Of course we can argue that Ananias was uniquely signifying that baptism washed from sin. It is one possible interpretation of his words. But if he did so he was the only person in the New Testament who interpreted baptism in this way, and that appears very unlikely. It was the later church that would change the meaning of baptism into this and thereby diminish its significance, for they made it teach what was intrinsically not true, and it resulted in all kinds of queer ideas so that even the most prominent Christians followed them, ideas such as not being baptised until near death because they thought that the physical act would wash away their sins up to that point. That was the inevitable result of such a foolish idea. It had become mere superstition.

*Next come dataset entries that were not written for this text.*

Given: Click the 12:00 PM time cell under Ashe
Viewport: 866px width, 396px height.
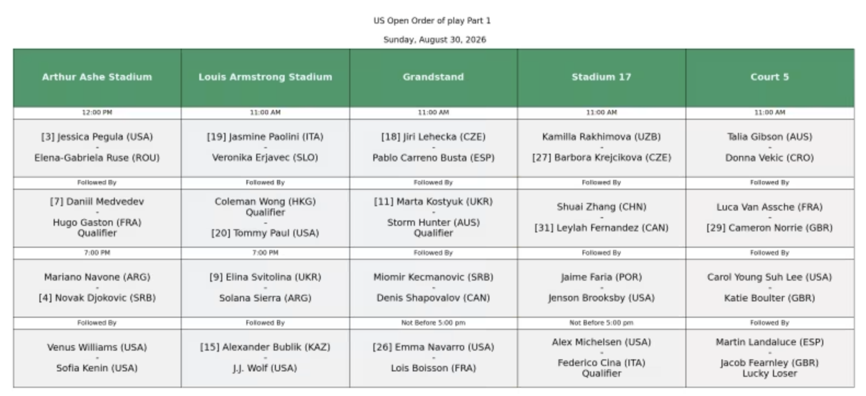Looking at the screenshot, I should (97, 113).
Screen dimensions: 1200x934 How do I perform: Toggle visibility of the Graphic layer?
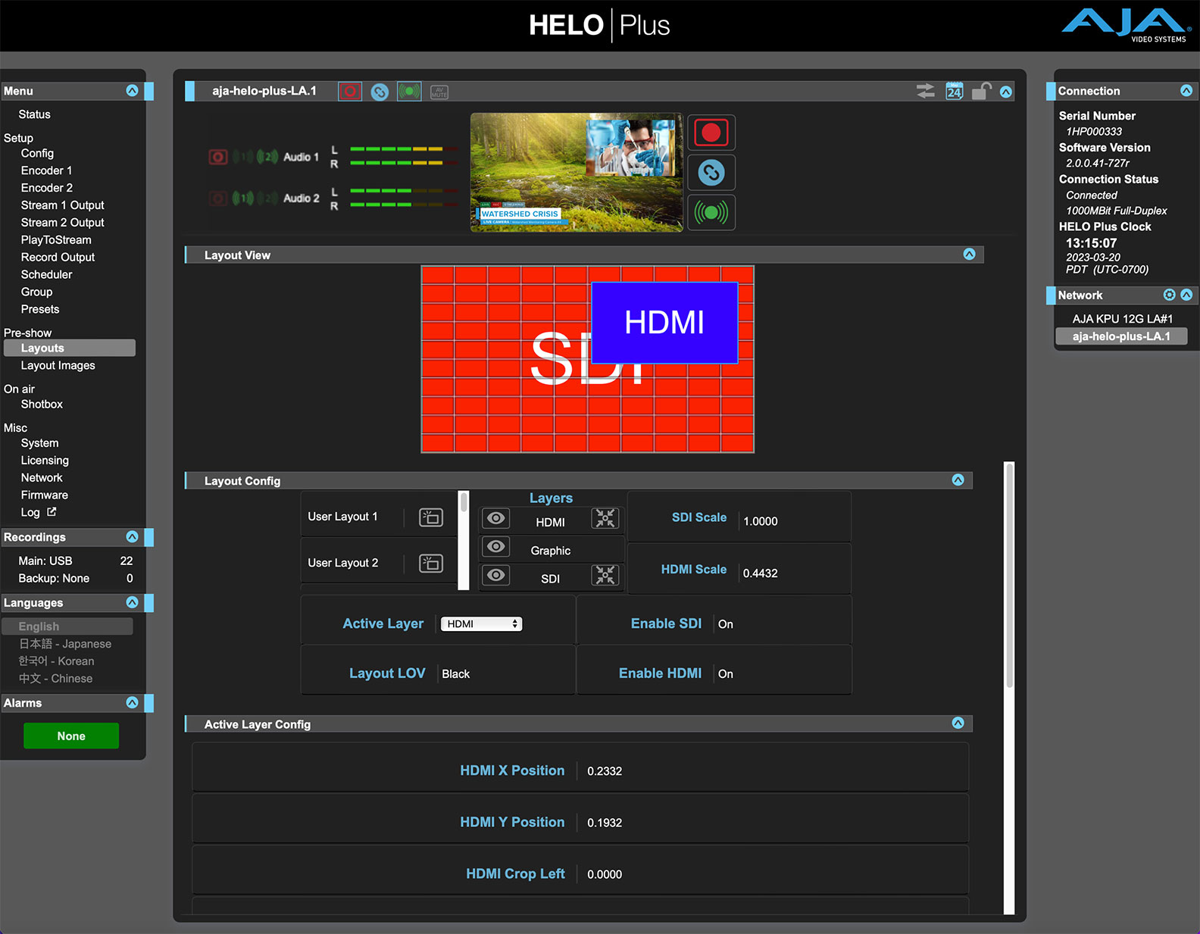(496, 547)
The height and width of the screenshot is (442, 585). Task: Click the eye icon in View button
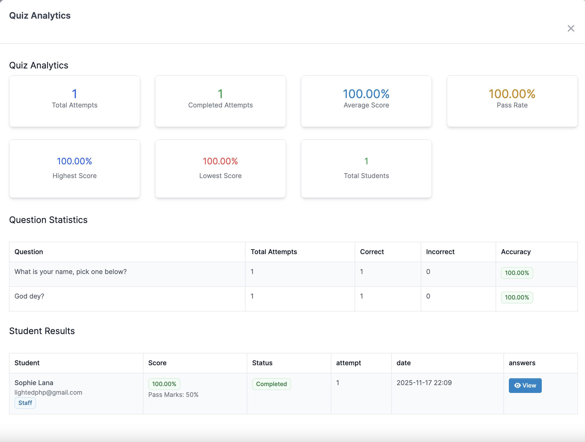click(517, 385)
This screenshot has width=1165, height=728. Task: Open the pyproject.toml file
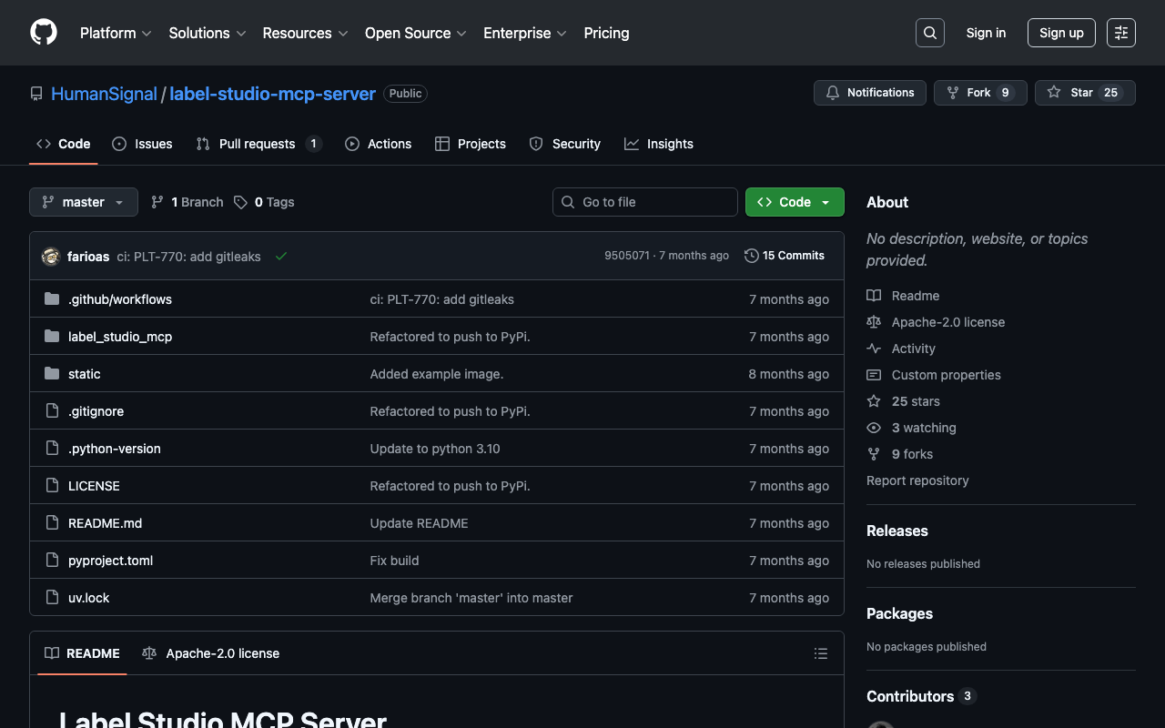click(110, 561)
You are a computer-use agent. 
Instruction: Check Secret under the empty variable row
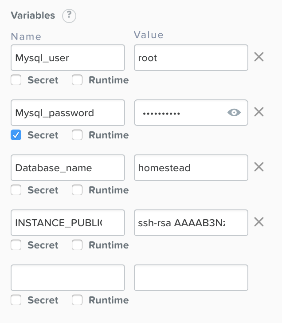pyautogui.click(x=16, y=300)

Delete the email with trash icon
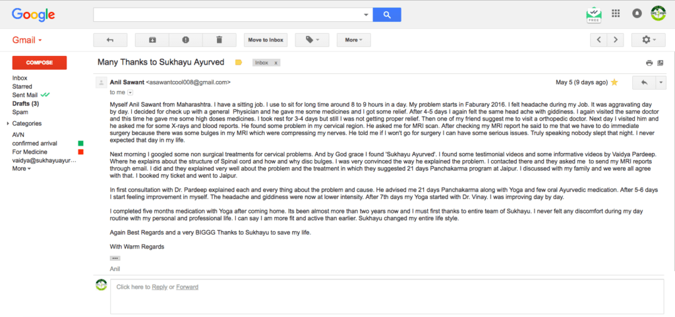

The truth is that being baptised does not wash away your sins. Only the blood of Jesus appropriated by faith can do that. If you are a true Christian what baptism does signify (but only if there has previously been an act of true faith in Jesus Christ that has resulted in the baptism, or is at the time) is that the Holy Spirit has come on you, and that you have died and risen with Christ.
Thus the thoughts of the verse are, firstly to arise and be baptised, thus revealing himself as a servant of Jesus Christ as a result of receiving the Holy Spirit, and secondly to turn from sin to righteousness, resulting in true worship of the Lord. ‘Calling on the name of the Lord' had signified worshipping God truly from as far back as Genesis 4:26. Compare Acts 2:21.